I would be interested hearing about your claim and denial from the VA and any other similar stories. Did you develop any thyroid diseases {problems} before removal?   Have you experienced any of the other diseases {ailments} that I named as SECONDARY? All of my research, has indicated a firm and valid connection between these diseases and Thyroid Radiation. One must remind the VA, that these treatments were done in a haphazard routine manner if compared to todays standards of Radiation Treatment.

Good Luck,

Doug.

beadgean
Posts: 3
Joined: Apr 2013

...all over the world. And get this they are using radiation to treat a disease that they know is linked to childhood irradiation…acoustic neuromas.  These are benign tumors of the brain with a laundry list of symptoms associated with it.  It’s like a nightmare..  How do I know?  I have acoustic neuromas!  So I theoretically would get radiation treatment for a problem that radiation caused in the first place!

I wanted to ask if you have researched Pubmed?  Some articles are in full, some only in abstract and some highly technical but its a great resource!  All the best to you!

 

grateful1
Posts: 81
Joined: Jun 2010

I WAS IRRADIATED FOR AN ENLARGED THYMUS AS AN INFANT. MY GYN FOUND A NODULE ON MY RIGHT SIDE BOUT 8 YRS AGO. THE DR SAID IF THE NEEDLE BIOPY CAME BACK BENIGN, I SHOULD STILL GET THE THYROID REMOVED. I WAS IN SUCH A HIGH RISK GROUP. BUT I HAve muscle disease and general was a risk for surgery. I WENT TO SEE ANOTHER SURGEON WHO TAKES IT OUT LOCALLY AND HE SAID THERE WAS NOTHING TO WORRY ABOUT--IT WAS JUST A GOITER AND PUT ME ON SYNTHROID.
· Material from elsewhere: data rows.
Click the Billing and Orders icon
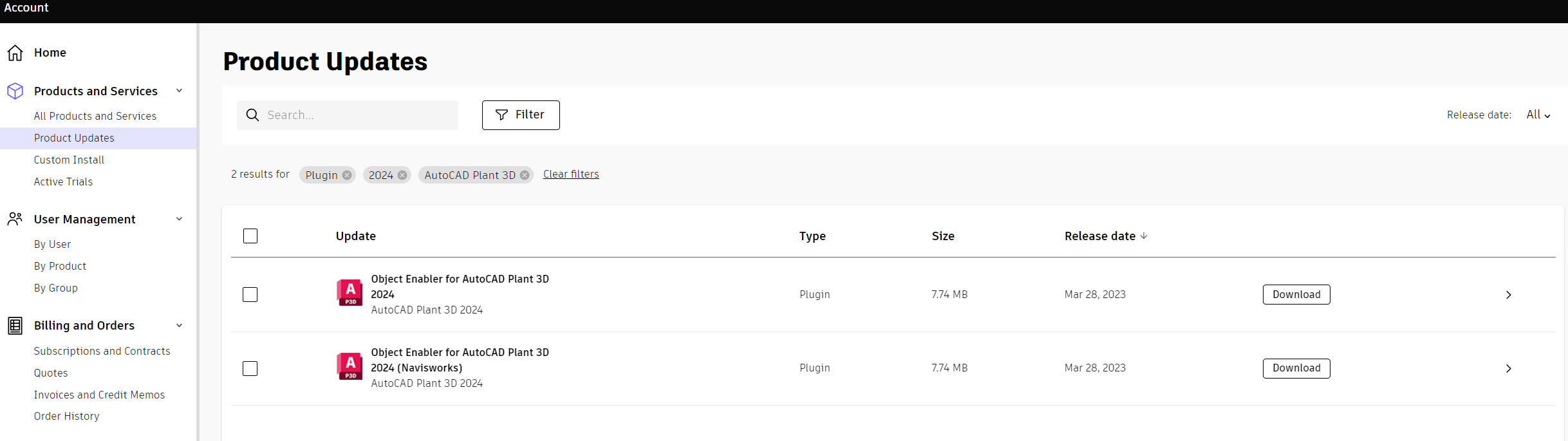The image size is (1568, 441). [x=15, y=326]
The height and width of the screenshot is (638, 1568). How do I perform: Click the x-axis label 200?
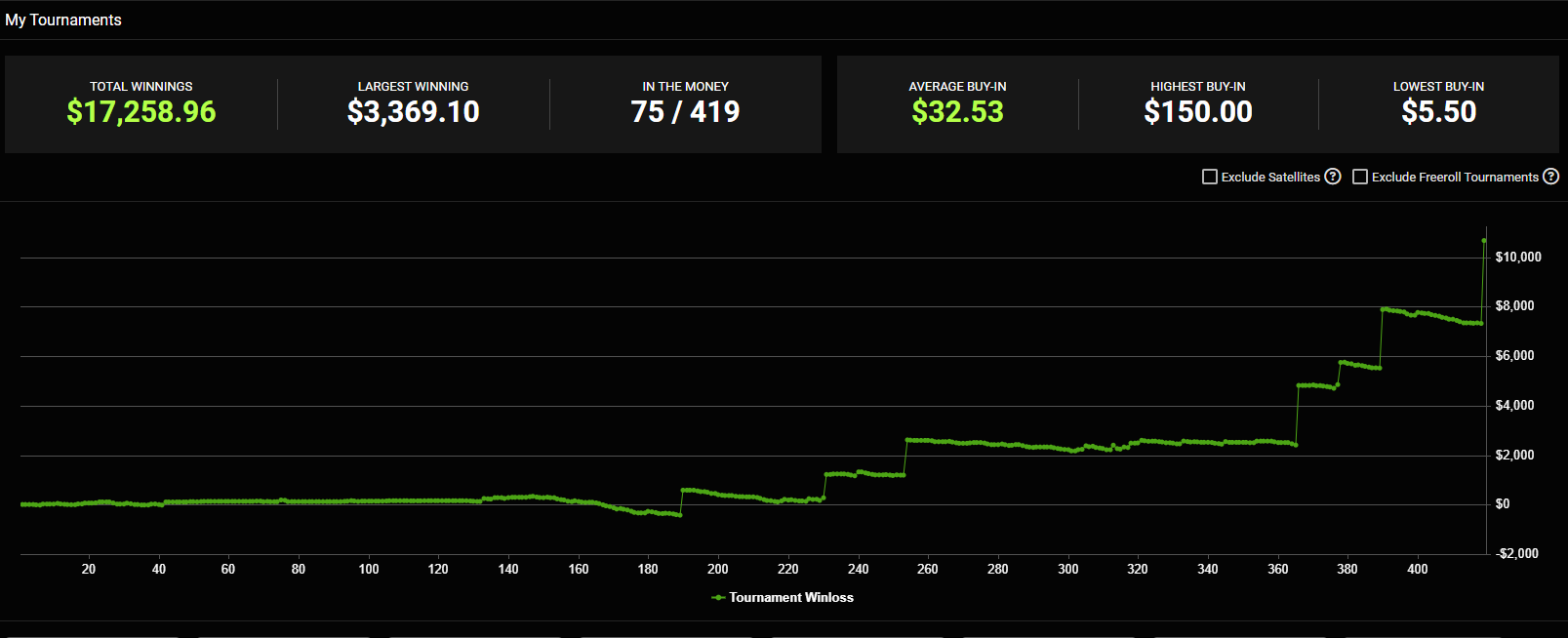tap(718, 570)
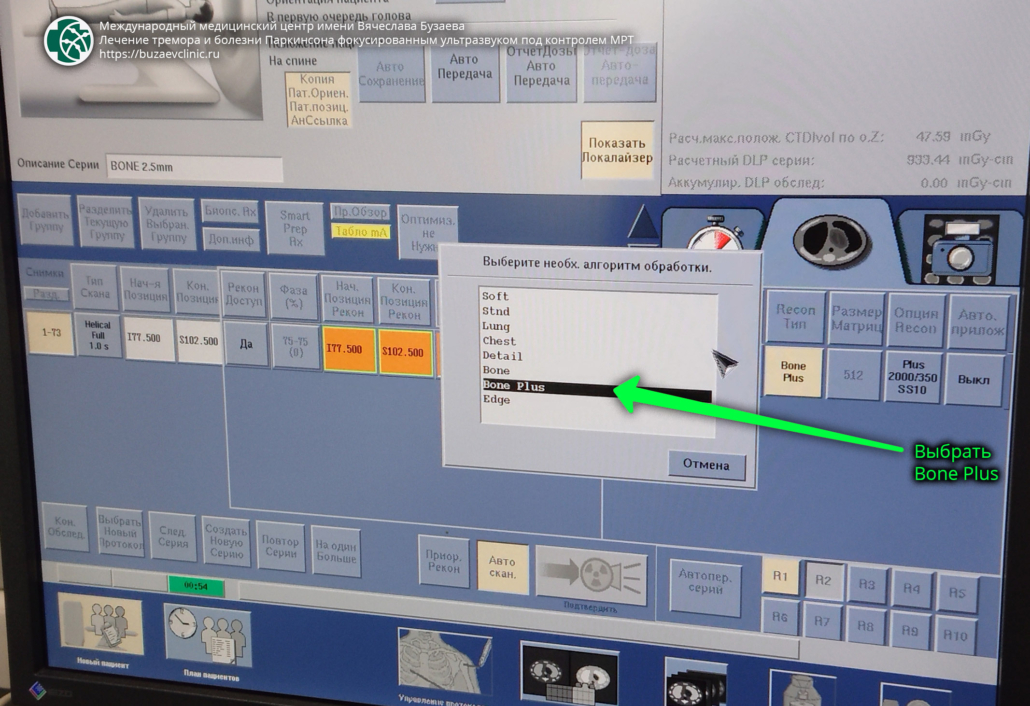Click the Показать Локалайзер button
This screenshot has height=706, width=1030.
tap(619, 150)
I WENT BACK A FEW YEARS AGO FOR ANOTHER SCAN. THE DOCTOR DIDN'T TELL ME THEN BUT NOW THE TESTS SHOW I HAD DEVELOPED A NODULE ON THE LEFT SIDE. I ASKED HIM WHY HE DIDN'T TELL ME--HE SAID IT WAS TOO SMALL TO BIOPSY. THAT WAS 2006. NOW IN DECEMBER, 2009 I STARTED HAVING PAIN IN MY NECK. AFTER SEEING A DENTIST FOR TMJ AND BUYING A NEW BED. I SAW THE THYROID DR, HAD A BIOPSY AND IT CAME BACK MALIGNANT.

IT WAS CLOSE TO MY AORTA AND WINDPIPE AND THEY CALLED IT POORLY DIFFERENTIATED THYROID CANCER. SOME DRS I SAW THOUGHT IT WAS ANAPLASTIC. ALL THOUGHT IT WaS AGGRESSIVE. IN APRIL, THEY TRIED FOR HOURS BUT THE TUMOR WAS INOPERABLE. I STARTED ON SUPPLEMENTS ETC IN FEB THOUGH AND NOW WHEN THEY TOOK THE BIOPSY DURING MY SURGERY, THE BIOPSY CAME BACK BENIGN. THEY ALL AGREE THO IT IS AN AGRESSIVE CANCER. I CAN FEEL IT SPREAD FROM MY EAR TO MY SHOULDER. ANYWAY, NOW I AM ON AN IODINE FREE DIET. IN TWO WEEKS I START IODINE TREATMENT AND A DRUG CALLED SUTENT. SO WE'LL SEE. I AM A POOR RISK FOR REGULAR FIVE DAY A WEEK. SIX WEEK RADIATION.GOOD LUCK

2manyrads
Posts: 16
Joined: May 2010

I am stunned by the course of your medical challenges, especially the way you were undiagnosed, diagnosed, told it was too small, then too close to your aorta for surgery, then confusion over what kind of cancer it was, then a biopsy that said it was benign. I am moved by your courage not only to undergo all these challenges but to communicate them to me and others. I can only say that I hope you will stay in touch and let me and others follow your progress.

grateful1
Posts: 81
Joined: Jun 2010

Thank you for your concern. I don't usually feel down--butI am tonight. I went on the iodine free diet for two weeks and went for for my iodine treatment today. I was shocked when I got there--the dr--extremely highly regarded said he couldn't proceed. I thought I would have three days treatment and a scan next week with hope the tumor had shrunk by fifty percent. He said my case was so unusual he had to see discs of my pet scans which I came home and ordered for him. I had a pet scan in Feb when I was first diagnosed with left side nodule and told it was malignant.. I had another pet scan a few weeks ago--this was after the biopsy I had while undergoing five plus hours of surgery to try to get this tumor out. This biopsy came back benign which has the doctors baffled.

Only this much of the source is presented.